Fraudsters have long favored Account Takeover (ATO) schemes, constantly innovating to evade detection. Forter’s analysts have recently discovered a clever new tactic in this ever-evolving landscape, and we’re sharing the details to help retailers bolster their defenses.
Account Takeover ‘Lite’
When fraudsters break into an online commerce account, there are many different ways they can leverage their access:
- Make a purchase using the payment method stored in the account
- Make a purchase leveraging the good reputation of the account to make it less likely a stolen payment method will be noticed
- Use loyalty points in the account to make a purchase
- View the personal information in the account and use that as part of a broader attack elsewhere
- Learn from past purchases that can be viewed to be able to mimic typical purchases
One of the challenges of ATO, for almost any of these attack variants, is the need to change the shipping address to enable the fraudster to get their hands on the items they’re ordering. To get around this, they may visit the account multiple times over a period of time, normalizing their presence and details and changing the shipping address long before they attempt a purchase. This requires quite an investment in the attack.
In this ‘lite’ version of ATO, fraudsters skip a lot of the process and simply change the shipping address. They don’t investigate the details of the account or its history, and they don’t even attempt a purchase. Their presence in the account is such a light touch that you might miss it if you’re not looking for it.
What’s clever about this is that the fraudster can simply wait for the genuine customer to return to the site. If the customer doesn’t check the address – which is the case more often than you might think – the goods are purchased by the legitimate customer in a transaction approved by the fraud department (because all the signs match the legitimate customer). The package then goes to the address provided by the fraudster.
ATO ‘Lite’ In Action
This trick appears to be popular with a particular fraud ring at the moment. One apparel retailer protected by Forter has seen over 100,000 attack attempts of this type in about three months.
Of the attacks, roughly 5,000 accounts had the customer going in to purchase after the address had been changed — which, if not caught, would have represented about $500,000 in loss to the retailer. These numbers are significant; it’s absolutely worth watching out for in your business as well.
This attack is a great example of why protecting and examining every aspect of the customer journey is so important. A focus on checkout would not catch these attacks because a legitimate customer makes the purchase with good intentions – the trickery has all happened beforehand.

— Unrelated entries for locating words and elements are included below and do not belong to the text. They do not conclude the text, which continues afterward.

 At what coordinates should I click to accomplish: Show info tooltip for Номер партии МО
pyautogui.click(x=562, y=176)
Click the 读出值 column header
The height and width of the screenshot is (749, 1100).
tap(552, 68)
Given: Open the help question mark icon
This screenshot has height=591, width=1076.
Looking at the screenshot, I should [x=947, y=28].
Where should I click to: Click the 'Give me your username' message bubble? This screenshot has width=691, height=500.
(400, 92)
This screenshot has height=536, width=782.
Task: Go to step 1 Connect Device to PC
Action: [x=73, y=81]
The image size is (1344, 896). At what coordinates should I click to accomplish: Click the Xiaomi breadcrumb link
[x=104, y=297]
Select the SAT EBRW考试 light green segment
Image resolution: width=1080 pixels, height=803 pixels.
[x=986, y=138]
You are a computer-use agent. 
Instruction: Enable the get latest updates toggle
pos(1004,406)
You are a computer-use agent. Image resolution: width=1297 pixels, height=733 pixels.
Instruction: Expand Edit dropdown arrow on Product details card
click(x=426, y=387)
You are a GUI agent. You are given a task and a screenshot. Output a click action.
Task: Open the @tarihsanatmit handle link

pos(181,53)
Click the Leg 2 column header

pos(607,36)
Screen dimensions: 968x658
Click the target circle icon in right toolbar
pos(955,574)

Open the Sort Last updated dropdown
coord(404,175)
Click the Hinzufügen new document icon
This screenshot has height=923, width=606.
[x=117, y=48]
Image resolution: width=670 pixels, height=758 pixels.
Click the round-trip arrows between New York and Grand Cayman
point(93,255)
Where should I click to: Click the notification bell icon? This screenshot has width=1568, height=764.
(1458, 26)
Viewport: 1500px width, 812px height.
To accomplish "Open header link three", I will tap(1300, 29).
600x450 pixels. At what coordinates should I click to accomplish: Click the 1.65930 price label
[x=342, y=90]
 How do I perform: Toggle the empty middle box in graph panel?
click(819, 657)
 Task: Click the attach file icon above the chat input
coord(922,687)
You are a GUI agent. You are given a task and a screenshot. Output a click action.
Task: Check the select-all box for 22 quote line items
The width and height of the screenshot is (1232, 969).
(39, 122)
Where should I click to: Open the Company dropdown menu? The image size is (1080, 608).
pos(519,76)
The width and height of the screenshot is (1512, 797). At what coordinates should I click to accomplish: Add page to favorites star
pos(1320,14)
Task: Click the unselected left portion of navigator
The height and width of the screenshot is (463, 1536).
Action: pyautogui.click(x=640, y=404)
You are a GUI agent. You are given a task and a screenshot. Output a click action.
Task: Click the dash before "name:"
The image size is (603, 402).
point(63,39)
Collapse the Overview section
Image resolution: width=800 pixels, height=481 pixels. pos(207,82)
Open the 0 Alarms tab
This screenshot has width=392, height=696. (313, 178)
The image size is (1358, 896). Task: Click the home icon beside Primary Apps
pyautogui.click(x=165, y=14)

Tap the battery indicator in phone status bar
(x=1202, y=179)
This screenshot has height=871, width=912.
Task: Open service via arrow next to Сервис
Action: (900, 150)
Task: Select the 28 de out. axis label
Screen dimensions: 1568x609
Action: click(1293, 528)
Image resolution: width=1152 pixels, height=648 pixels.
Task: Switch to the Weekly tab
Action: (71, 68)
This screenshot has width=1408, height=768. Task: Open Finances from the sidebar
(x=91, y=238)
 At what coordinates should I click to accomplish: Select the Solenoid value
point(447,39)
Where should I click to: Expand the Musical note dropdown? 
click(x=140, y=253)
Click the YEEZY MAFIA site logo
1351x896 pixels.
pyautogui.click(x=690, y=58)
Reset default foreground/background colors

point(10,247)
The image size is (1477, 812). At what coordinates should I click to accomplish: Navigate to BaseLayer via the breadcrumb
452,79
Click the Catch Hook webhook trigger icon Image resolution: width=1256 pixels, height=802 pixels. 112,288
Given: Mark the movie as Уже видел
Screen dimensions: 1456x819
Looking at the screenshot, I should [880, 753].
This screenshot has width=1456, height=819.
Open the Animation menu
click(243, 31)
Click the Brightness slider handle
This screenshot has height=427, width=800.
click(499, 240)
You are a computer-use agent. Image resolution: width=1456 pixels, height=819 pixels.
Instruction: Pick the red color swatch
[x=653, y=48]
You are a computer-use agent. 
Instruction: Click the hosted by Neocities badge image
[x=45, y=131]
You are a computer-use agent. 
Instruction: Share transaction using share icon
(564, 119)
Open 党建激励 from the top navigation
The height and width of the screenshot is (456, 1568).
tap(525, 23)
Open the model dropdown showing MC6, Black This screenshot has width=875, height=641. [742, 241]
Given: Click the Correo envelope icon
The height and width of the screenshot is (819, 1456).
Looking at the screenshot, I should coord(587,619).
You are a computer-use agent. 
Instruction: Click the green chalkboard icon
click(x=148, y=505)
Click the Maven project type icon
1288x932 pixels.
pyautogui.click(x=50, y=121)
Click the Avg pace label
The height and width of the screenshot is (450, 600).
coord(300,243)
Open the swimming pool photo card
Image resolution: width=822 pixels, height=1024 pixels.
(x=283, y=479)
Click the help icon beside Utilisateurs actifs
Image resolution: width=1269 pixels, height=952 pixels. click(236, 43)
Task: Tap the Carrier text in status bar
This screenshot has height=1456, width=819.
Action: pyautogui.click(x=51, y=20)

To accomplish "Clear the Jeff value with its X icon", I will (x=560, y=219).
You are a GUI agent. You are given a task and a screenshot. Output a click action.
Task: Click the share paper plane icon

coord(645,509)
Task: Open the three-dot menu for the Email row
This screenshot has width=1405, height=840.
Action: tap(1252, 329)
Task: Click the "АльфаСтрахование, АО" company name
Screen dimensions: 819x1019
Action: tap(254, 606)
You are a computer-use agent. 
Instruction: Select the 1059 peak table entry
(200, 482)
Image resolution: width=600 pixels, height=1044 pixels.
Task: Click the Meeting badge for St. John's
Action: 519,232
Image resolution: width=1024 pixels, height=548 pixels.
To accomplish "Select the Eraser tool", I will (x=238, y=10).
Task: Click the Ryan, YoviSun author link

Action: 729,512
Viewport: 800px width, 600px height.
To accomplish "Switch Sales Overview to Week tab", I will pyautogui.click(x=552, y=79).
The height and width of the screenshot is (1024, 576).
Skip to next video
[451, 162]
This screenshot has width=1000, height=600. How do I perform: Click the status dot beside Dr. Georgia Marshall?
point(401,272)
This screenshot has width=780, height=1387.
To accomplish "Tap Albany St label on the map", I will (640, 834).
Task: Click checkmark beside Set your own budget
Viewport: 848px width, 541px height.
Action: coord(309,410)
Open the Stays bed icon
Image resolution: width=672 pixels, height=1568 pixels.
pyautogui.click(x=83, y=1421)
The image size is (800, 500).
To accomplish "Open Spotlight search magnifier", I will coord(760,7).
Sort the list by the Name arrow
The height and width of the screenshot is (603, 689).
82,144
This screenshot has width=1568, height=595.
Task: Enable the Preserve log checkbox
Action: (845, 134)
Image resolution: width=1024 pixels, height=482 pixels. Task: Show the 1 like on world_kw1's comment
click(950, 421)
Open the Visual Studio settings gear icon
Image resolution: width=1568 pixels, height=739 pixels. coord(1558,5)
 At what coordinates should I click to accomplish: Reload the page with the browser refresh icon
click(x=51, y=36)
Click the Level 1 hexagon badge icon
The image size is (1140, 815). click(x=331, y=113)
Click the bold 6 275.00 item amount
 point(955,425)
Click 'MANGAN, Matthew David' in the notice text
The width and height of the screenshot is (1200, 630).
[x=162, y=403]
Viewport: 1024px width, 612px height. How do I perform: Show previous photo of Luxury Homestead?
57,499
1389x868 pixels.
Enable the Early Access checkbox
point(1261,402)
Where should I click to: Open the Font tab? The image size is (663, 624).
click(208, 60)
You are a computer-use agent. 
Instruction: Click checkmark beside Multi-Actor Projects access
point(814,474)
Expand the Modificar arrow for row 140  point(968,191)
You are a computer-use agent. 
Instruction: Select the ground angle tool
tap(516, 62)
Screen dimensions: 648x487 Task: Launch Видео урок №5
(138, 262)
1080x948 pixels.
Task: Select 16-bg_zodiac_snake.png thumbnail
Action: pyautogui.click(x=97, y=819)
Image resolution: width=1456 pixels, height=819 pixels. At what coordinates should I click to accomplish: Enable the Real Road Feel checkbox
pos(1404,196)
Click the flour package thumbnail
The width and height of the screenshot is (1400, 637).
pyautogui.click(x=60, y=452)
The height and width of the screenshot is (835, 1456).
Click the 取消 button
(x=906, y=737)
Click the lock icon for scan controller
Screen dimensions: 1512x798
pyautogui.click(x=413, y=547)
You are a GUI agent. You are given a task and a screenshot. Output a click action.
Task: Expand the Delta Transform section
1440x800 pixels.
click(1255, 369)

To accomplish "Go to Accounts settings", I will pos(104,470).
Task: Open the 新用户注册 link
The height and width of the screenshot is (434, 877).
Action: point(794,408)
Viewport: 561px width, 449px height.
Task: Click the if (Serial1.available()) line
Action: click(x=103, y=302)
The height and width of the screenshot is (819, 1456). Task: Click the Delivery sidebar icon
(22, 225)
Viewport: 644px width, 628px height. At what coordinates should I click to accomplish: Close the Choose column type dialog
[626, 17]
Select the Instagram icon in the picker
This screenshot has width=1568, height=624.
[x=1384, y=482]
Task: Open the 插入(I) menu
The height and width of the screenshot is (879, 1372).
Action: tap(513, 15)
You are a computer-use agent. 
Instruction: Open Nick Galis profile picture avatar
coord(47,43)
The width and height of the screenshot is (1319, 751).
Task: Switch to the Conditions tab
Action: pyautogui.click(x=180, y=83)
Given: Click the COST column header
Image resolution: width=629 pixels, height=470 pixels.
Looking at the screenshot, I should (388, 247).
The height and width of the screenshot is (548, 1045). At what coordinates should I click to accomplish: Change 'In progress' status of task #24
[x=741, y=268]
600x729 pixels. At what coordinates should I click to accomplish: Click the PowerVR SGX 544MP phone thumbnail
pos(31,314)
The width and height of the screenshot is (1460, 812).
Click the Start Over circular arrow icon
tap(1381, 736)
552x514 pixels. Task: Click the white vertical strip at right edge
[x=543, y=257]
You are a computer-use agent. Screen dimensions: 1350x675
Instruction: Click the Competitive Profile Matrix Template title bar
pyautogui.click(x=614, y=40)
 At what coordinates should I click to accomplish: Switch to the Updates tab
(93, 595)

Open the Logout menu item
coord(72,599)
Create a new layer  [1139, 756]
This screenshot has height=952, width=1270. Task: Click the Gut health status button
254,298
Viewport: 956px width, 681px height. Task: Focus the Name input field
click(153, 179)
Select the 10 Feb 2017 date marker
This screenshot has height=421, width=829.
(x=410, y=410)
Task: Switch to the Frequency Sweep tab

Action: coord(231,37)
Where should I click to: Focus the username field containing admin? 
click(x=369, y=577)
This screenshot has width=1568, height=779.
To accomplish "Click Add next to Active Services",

To prevent this sort of attack, both login protection and examination of actions taken within accounts are essential. Fraudsters know this – and they know that not every retailer takes these measures. If you’re in a company that doesn’t take them yet, it may be time to change practice.
Fraud Rings Targeting Addresses as a Vulnerability
In late 2022, Forter started seeing a fraud ring experimenting with different ways of manipulating the address input of the checkout page. Our Trust Platform identified and blocked these attacks quickly during this early trial phase of the fraud ring and, as a result, had stopped seeing them by early October. Many retailers, however, were hit by a wave of attacks from this group during the holiday season of 2022. They caused such chaos that they became known as the Master Manipulators.
There isn’t enough evidence yet to confirm that the fraud ring trying out address manipulation now is the same one that tried it a year ago. Still, it’s certainly worth considering it as a possibility as there are some notable similarities:
- The attacks Forter has observed all attempt to ship to addresses within the U.S., but the addresses are very dispersed throughout the states
- Similarly, address manipulation tricks are often used as part of ATO lite, such as using ‘0’ for ‘o,’ writing out numbers, or using non-ASCI characters
- The fraud ring may well be operating from a very similar part of the world as the Master Manipulators
- The timing of the attack is also similar to the trial period used last year by that group
Does it matter whether it’s the same group? Not exactly, other than for the interest of investigative zeal … except that it means it might be even more worth protecting against than it would otherwise. In 2022, the address manipulation attack scaled fast and furious during the holiday period. If there’s a chance that might be headed toward digital commerce again this year, it’s best to be prepared and protected well ahead of time.
Regardless, this feather-light ATO trick is worth watching out for because your business will bear a heavy cost if you don’t catch it.